> _Work to be completed_:
Going through the material below, please gather all lines with the word "video" in them.

Segment Start: Recorded information

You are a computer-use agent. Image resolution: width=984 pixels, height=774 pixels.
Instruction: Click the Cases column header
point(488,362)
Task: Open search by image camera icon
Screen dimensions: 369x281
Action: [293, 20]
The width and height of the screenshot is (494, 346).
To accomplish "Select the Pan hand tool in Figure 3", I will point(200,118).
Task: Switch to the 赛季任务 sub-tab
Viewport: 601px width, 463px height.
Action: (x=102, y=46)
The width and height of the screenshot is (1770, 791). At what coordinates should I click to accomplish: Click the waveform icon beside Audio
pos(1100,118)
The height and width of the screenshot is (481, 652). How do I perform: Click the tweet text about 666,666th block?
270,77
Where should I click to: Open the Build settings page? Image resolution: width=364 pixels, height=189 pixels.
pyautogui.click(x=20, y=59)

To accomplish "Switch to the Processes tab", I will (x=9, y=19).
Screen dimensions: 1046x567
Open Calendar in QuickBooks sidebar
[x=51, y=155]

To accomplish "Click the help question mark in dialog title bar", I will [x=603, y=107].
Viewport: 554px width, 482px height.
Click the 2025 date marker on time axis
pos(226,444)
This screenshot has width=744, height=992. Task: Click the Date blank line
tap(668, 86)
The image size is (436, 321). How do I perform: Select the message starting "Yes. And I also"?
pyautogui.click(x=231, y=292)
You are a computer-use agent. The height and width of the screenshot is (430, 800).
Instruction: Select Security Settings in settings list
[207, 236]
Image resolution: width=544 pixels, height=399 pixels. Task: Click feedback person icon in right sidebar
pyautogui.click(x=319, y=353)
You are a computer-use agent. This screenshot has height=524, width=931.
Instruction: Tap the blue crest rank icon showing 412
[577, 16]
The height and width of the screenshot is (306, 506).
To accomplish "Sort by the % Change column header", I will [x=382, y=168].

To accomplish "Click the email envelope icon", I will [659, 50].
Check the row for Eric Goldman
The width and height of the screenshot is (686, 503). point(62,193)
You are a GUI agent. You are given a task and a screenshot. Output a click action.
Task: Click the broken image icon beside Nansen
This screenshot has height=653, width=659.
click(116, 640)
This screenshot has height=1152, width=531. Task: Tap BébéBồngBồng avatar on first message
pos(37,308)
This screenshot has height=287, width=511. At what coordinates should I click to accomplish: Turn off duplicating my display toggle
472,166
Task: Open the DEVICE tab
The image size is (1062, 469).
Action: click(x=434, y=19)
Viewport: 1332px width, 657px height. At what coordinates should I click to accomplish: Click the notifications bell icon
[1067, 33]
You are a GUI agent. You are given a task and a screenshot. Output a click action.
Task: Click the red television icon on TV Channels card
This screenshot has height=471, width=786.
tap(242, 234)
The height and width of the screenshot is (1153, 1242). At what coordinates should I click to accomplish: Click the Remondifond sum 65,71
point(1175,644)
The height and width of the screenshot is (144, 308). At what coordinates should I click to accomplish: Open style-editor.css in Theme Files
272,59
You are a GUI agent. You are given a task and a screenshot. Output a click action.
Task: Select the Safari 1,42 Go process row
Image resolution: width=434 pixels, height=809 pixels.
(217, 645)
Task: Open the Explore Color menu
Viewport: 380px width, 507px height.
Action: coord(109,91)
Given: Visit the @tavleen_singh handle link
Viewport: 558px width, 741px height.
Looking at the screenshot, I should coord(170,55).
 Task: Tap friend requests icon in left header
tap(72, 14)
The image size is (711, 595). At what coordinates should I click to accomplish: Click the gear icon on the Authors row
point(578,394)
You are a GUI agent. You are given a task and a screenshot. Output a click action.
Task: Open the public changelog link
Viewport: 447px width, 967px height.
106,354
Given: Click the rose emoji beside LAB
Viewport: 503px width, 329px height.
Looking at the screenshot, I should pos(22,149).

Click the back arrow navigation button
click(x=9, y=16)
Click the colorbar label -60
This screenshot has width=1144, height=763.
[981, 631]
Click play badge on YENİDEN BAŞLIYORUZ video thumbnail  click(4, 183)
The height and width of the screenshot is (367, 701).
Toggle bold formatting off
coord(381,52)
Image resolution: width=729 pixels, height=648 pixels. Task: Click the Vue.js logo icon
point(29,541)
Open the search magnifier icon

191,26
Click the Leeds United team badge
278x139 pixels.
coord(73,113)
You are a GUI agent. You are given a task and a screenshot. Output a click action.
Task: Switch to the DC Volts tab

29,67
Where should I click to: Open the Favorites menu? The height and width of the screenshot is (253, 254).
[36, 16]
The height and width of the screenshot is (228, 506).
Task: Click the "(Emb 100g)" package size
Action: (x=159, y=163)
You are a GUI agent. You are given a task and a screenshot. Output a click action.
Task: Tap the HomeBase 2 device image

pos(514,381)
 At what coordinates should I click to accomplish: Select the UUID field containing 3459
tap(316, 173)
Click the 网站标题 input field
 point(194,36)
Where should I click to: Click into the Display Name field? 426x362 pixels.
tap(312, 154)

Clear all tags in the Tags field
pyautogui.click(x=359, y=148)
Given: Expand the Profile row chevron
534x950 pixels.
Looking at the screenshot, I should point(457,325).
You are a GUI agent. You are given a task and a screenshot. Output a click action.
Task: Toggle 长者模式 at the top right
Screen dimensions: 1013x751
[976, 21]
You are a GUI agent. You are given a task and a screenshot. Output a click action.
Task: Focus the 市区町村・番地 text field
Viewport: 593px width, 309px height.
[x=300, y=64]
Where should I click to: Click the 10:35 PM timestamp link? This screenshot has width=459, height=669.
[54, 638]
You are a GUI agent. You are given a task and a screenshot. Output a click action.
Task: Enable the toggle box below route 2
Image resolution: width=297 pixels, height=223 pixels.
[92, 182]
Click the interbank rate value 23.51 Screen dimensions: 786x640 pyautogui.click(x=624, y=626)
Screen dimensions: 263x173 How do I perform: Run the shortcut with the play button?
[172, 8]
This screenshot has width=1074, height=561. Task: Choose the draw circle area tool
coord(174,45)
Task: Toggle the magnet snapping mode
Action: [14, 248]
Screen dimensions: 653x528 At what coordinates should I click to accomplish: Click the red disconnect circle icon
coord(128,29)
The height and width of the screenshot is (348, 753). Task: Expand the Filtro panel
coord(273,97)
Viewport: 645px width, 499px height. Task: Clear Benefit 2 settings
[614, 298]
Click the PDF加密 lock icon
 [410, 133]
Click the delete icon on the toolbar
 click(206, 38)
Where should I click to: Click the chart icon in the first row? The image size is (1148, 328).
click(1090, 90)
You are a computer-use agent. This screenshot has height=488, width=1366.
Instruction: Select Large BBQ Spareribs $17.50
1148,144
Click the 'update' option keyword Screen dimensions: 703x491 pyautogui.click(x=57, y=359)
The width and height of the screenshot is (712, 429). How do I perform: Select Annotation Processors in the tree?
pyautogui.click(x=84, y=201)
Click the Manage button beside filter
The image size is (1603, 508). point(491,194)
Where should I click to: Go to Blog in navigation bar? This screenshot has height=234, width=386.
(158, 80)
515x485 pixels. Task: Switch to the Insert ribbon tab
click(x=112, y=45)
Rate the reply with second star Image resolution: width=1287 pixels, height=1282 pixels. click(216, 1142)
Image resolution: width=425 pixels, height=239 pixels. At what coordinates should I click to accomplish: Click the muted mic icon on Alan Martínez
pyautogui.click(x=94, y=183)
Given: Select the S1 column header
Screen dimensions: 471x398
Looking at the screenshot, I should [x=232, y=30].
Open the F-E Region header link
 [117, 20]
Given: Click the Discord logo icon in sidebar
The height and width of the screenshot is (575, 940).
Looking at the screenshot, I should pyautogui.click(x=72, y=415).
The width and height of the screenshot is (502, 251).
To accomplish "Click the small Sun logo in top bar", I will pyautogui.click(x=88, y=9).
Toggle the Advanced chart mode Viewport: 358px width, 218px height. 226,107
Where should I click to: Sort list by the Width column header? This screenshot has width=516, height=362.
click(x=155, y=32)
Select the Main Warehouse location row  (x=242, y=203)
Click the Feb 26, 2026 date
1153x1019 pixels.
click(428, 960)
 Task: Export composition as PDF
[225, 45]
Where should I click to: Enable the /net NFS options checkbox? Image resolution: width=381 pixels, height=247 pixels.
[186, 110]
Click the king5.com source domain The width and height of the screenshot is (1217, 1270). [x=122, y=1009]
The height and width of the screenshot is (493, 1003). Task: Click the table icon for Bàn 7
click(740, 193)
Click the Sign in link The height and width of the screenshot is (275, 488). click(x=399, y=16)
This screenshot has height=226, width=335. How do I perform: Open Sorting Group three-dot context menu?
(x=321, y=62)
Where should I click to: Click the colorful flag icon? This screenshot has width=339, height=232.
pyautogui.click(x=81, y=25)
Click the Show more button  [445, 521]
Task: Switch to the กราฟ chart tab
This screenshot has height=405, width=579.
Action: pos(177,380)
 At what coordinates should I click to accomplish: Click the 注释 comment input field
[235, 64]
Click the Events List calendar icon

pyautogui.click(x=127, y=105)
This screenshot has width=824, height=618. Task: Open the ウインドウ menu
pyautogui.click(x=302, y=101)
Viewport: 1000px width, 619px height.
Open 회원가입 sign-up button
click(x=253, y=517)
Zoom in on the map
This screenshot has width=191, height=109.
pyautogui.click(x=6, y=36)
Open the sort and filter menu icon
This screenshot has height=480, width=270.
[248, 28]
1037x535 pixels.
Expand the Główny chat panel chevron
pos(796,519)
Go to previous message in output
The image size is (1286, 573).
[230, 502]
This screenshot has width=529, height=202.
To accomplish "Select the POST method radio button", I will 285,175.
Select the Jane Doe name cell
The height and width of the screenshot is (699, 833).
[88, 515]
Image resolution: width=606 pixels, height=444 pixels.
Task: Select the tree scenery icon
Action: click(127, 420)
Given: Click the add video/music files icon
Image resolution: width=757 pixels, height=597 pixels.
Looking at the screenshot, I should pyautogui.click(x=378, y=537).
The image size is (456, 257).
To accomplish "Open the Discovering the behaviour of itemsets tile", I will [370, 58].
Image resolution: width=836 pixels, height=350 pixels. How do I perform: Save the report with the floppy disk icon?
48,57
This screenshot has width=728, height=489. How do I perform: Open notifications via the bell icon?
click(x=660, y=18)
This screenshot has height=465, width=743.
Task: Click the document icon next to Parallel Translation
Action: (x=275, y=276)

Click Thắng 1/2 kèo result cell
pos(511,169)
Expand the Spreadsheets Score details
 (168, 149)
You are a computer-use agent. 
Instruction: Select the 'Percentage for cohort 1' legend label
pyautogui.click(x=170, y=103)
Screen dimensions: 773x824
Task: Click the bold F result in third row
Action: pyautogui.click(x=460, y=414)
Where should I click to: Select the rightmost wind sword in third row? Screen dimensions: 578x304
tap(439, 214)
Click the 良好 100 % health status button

Segment End: Recorded information

> _Output of the exercise_:
Click play badge on YENİDEN BAŞLIYORUZ video thumbnail  click(4, 183)
Given: Click the add video/music files icon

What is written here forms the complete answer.